● **What is asked**:
Reproduce every line of the listing below without changing anything.

● **Extracted data**:
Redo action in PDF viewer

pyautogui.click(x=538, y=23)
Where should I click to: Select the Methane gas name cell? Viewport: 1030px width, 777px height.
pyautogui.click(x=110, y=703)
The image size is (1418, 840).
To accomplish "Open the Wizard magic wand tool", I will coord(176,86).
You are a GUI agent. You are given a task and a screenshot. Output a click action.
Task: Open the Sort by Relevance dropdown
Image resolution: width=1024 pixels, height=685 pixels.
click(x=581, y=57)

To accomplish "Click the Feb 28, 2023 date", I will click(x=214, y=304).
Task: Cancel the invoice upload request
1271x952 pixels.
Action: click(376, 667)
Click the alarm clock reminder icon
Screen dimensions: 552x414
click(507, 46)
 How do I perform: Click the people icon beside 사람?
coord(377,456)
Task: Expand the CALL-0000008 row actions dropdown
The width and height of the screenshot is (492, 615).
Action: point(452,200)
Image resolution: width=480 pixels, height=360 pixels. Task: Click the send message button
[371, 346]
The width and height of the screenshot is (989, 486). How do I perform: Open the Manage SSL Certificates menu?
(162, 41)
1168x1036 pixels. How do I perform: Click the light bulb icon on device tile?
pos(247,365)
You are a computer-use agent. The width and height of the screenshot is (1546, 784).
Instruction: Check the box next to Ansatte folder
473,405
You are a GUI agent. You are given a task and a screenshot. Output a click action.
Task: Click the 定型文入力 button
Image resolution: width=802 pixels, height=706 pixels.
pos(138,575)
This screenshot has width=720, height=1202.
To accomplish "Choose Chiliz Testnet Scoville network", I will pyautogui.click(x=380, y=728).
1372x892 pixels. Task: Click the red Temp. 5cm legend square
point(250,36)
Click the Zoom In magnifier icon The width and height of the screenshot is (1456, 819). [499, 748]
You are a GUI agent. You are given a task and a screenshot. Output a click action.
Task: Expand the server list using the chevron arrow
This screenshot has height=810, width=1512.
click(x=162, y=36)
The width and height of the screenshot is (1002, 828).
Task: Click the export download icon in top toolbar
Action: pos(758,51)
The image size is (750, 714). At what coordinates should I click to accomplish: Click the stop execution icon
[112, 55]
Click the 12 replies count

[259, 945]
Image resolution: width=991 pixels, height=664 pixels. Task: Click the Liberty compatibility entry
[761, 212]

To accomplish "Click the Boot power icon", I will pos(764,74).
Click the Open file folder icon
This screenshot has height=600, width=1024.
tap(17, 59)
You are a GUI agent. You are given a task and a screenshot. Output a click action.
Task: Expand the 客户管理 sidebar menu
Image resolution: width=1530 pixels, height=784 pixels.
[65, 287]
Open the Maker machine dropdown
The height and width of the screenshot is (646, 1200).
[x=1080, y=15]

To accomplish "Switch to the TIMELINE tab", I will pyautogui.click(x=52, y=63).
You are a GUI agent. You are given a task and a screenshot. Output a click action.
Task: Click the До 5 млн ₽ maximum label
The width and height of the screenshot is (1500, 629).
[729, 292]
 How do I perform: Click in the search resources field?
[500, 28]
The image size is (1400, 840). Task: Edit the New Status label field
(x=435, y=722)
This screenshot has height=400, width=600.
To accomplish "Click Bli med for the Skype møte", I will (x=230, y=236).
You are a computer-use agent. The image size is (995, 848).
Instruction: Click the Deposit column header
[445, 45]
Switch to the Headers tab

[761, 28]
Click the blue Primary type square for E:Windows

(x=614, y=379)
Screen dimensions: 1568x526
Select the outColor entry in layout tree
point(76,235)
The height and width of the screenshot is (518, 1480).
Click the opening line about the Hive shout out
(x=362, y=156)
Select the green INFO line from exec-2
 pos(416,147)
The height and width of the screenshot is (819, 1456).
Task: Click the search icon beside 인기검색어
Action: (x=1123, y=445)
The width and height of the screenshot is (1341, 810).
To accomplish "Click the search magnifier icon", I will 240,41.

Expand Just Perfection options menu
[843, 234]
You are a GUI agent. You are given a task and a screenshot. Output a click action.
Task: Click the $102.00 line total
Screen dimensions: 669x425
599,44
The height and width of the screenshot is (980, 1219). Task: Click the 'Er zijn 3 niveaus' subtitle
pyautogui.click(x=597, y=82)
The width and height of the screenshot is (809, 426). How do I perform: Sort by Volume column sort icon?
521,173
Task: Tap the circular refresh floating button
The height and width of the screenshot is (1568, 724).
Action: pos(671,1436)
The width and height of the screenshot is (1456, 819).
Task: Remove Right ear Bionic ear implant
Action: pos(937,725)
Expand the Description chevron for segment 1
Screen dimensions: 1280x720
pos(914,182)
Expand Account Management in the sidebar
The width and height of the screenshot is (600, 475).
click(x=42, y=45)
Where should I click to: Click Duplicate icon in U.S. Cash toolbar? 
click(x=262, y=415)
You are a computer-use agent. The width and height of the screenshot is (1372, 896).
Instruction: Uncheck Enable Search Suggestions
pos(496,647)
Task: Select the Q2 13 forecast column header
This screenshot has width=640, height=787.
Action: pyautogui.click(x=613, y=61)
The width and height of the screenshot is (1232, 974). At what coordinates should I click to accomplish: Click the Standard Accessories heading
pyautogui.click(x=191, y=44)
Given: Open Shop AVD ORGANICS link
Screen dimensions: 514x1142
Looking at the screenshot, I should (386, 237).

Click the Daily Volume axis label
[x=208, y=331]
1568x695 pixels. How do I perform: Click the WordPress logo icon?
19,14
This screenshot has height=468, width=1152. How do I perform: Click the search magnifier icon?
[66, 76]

● **Exercise solution**:
Redo action in PDF viewer

pyautogui.click(x=538, y=23)
Where should I click to: Select the Methane gas name cell? Viewport: 1030px width, 777px height.
pyautogui.click(x=110, y=703)
The image size is (1418, 840).
To accomplish "Open the Wizard magic wand tool", I will coord(176,86).
You are a GUI agent. You are given a task and a screenshot. Output a click action.
Task: Open the Sort by Relevance dropdown
Image resolution: width=1024 pixels, height=685 pixels.
click(x=581, y=57)

To accomplish "Click the Feb 28, 2023 date", I will click(x=214, y=304).
Task: Cancel the invoice upload request
1271x952 pixels.
Action: click(376, 667)
Click the alarm clock reminder icon
Screen dimensions: 552x414
click(507, 46)
 How do I perform: Click the people icon beside 사람?
coord(377,456)
Task: Expand the CALL-0000008 row actions dropdown
The width and height of the screenshot is (492, 615).
Action: point(452,200)
Image resolution: width=480 pixels, height=360 pixels. Task: Click the send message button
[371, 346]
The width and height of the screenshot is (989, 486). How do I perform: Open the Manage SSL Certificates menu?
(162, 41)
1168x1036 pixels. How do I perform: Click the light bulb icon on device tile?
pos(247,365)
You are a computer-use agent. The width and height of the screenshot is (1546, 784).
Instruction: Check the box next to Ansatte folder
473,405
You are a GUI agent. You are given a task and a screenshot. Output a click action.
Task: Click the 定型文入力 button
Image resolution: width=802 pixels, height=706 pixels.
pos(138,575)
This screenshot has width=720, height=1202.
To accomplish "Choose Chiliz Testnet Scoville network", I will pyautogui.click(x=380, y=728).
1372x892 pixels. Task: Click the red Temp. 5cm legend square
point(250,36)
Click the Zoom In magnifier icon The width and height of the screenshot is (1456, 819). [499, 748]
You are a GUI agent. You are given a task and a screenshot. Output a click action.
Task: Expand the server list using the chevron arrow
This screenshot has height=810, width=1512.
click(x=162, y=36)
The width and height of the screenshot is (1002, 828).
Task: Click the export download icon in top toolbar
Action: pos(758,51)
The image size is (750, 714). At what coordinates should I click to accomplish: Click the stop execution icon
[112, 55]
Click the 12 replies count

[259, 945]
Image resolution: width=991 pixels, height=664 pixels. Task: Click the Liberty compatibility entry
[761, 212]

To accomplish "Click the Boot power icon", I will pos(764,74).
Click the Open file folder icon
This screenshot has height=600, width=1024.
tap(17, 59)
You are a GUI agent. You are given a task and a screenshot. Output a click action.
Task: Expand the 客户管理 sidebar menu
Image resolution: width=1530 pixels, height=784 pixels.
[65, 287]
Open the Maker machine dropdown
The height and width of the screenshot is (646, 1200).
[x=1080, y=15]

To accomplish "Switch to the TIMELINE tab", I will pyautogui.click(x=52, y=63).
You are a GUI agent. You are given a task and a screenshot. Output a click action.
Task: Click the До 5 млн ₽ maximum label
The width and height of the screenshot is (1500, 629).
[729, 292]
 How do I perform: Click in the search resources field?
[500, 28]
The image size is (1400, 840). Task: Edit the New Status label field
(x=435, y=722)
This screenshot has height=400, width=600.
To accomplish "Click Bli med for the Skype møte", I will (x=230, y=236).
You are a computer-use agent. The image size is (995, 848).
Instruction: Click the Deposit column header
[445, 45]
Switch to the Headers tab

[761, 28]
Click the blue Primary type square for E:Windows

(x=614, y=379)
Screen dimensions: 1568x526
Select the outColor entry in layout tree
point(76,235)
The height and width of the screenshot is (518, 1480).
Click the opening line about the Hive shout out
(x=362, y=156)
Select the green INFO line from exec-2
 pos(416,147)
The height and width of the screenshot is (819, 1456).
Task: Click the search icon beside 인기검색어
Action: (x=1123, y=445)
The width and height of the screenshot is (1341, 810).
To accomplish "Click the search magnifier icon", I will 240,41.

Expand Just Perfection options menu
[843, 234]
You are a GUI agent. You are given a task and a screenshot. Output a click action.
Task: Click the $102.00 line total
Screen dimensions: 669x425
599,44
The height and width of the screenshot is (980, 1219). Task: Click the 'Er zijn 3 niveaus' subtitle
pyautogui.click(x=597, y=82)
The width and height of the screenshot is (809, 426). How do I perform: Sort by Volume column sort icon?
521,173
Task: Tap the circular refresh floating button
The height and width of the screenshot is (1568, 724).
Action: pos(671,1436)
The width and height of the screenshot is (1456, 819).
Task: Remove Right ear Bionic ear implant
Action: pos(937,725)
Expand the Description chevron for segment 1
Screen dimensions: 1280x720
pos(914,182)
Expand Account Management in the sidebar
The width and height of the screenshot is (600, 475).
click(x=42, y=45)
Where should I click to: Click Duplicate icon in U.S. Cash toolbar? 
click(x=262, y=415)
You are a computer-use agent. The width and height of the screenshot is (1372, 896).
Instruction: Uncheck Enable Search Suggestions
pos(496,647)
Task: Select the Q2 13 forecast column header
This screenshot has width=640, height=787.
Action: pyautogui.click(x=613, y=61)
The width and height of the screenshot is (1232, 974). At what coordinates should I click to accomplish: Click the Standard Accessories heading
pyautogui.click(x=191, y=44)
Given: Open Shop AVD ORGANICS link
Screen dimensions: 514x1142
Looking at the screenshot, I should (386, 237).

Click the Daily Volume axis label
[x=208, y=331]
1568x695 pixels. How do I perform: Click the WordPress logo icon?
19,14
This screenshot has height=468, width=1152. How do I perform: Click the search magnifier icon?
[66, 76]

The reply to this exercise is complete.